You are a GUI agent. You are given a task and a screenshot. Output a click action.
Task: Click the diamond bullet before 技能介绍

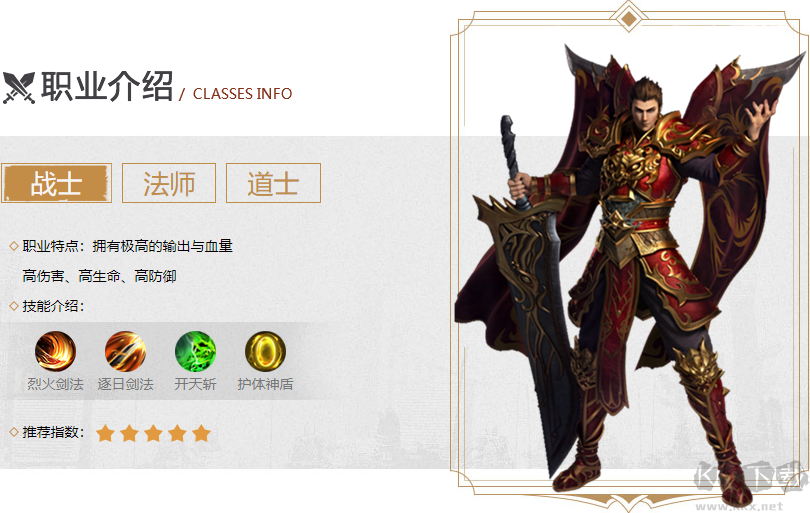tap(14, 306)
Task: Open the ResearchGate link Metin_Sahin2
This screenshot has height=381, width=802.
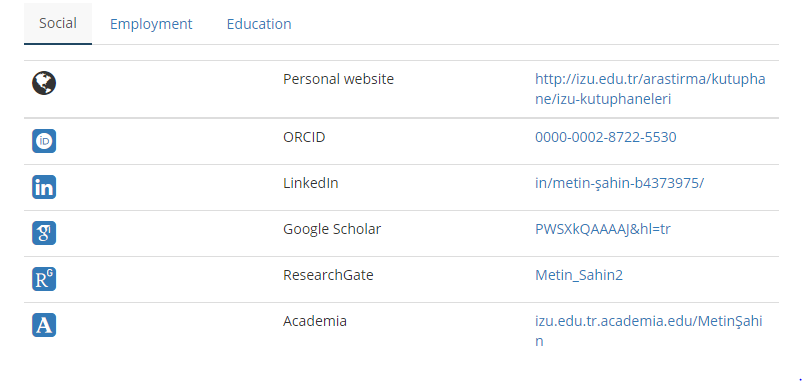Action: (x=579, y=275)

Work required
Restate the records above in full and word for word, but do not carry over any pictures.

Solution
You are a GUI agent. You are given a task and a screenshot. Output a click action.
Task: Click the diamond bullet before 技能介绍

tap(14, 306)
Task: Open the ResearchGate link Metin_Sahin2
This screenshot has height=381, width=802.
Action: (x=579, y=275)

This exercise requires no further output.